For our calculations we have taken what we consider a typical day with optimum weather. Over the 24-hour period the electricity price varies dramatically based on demand and the availability of renewable energy. In the hours from midnight, the electricity price is €70/MWh, it then peaks at around €100/MWh in the morning and evening high -demand periods, dropping as low as €50/MWh at noon. In the future, as the volumes of solar power increase, the variation over the 24-hour period would be even more dramatic. With optimum weather conditions and the sun shining brightly, the price does not climb above €10/MWh between 9 am and 5 pm, and even dips into negative figures for five hours during the day, reaching a low of -€40 in the early afternoon. During these nine hours, the average electricity price is -6.8 euros/MWh.

Not an ideal scenario for a power plant operator. However, if that power plant was coupled with electrolyzers to produce hydrogen, the picture is far more advantageous. During the nine hours of low prices, the power plant could be shut down and power from the grid could be diverted to the electrolyzers to produce green hydrogen, which could be stored and used for co-firing in the gas turbines later saving on fuel, increasing grid earnings through the provision of primary frequency control by both the power plant and the electrolyzer, and reducing CO2 emissions.

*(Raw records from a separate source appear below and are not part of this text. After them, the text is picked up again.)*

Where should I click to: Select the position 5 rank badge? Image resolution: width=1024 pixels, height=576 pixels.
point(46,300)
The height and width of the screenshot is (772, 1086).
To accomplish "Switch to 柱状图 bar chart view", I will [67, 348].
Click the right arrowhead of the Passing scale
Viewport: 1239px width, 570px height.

This changes the revenue outlook dramatically. Under the assumption that the natural gas price is €8/MMBTU, and the current rate of CO2 tax is €55 over the day, there is a total daily savings of €45,401. This comprises €23,431 saving on fuel, an extra €11,425 in grid earnings and a reduction of CO2 tax of €10,545. Aside from the financial benefit, there is also improved environmental performance with a reduction in CO2 emissions of over 190 tons a day.

There are other options for using this spare energy, the most feasible being electricity storage of which there are various options including batteries, flywheels, and supercapacitors. While the storage of excess energy in a battery storage solution would be a more efficient and cost saving alternative the size of battery storage required to handle the amount of energy over the day, weeks and months when the energy price is attractive would not be practical. Batteries are an ideal option to top up the grid at times of peak power, but it is not feasible for providing GW-sized electricity to the grid for six or more hours per day. When handling electricity storage at that volume the most realistic option is chemical storage utilising hydrogen.

This solution is not only relevant for large-scale power plants as it was presented for the SGT-9000HL turbine. The optimised standard integration of hydrogen production, storage, re-electrification, and heat recovery can be adapted to power plants of all sizes. A system using the SGT-400 gas turbine can cater for outputs as low as 10 MW. Particularly in Europe, which has smaller district heating systems, this size can still be effective. It also complements the growing trend toward smaller, decentralised power generation.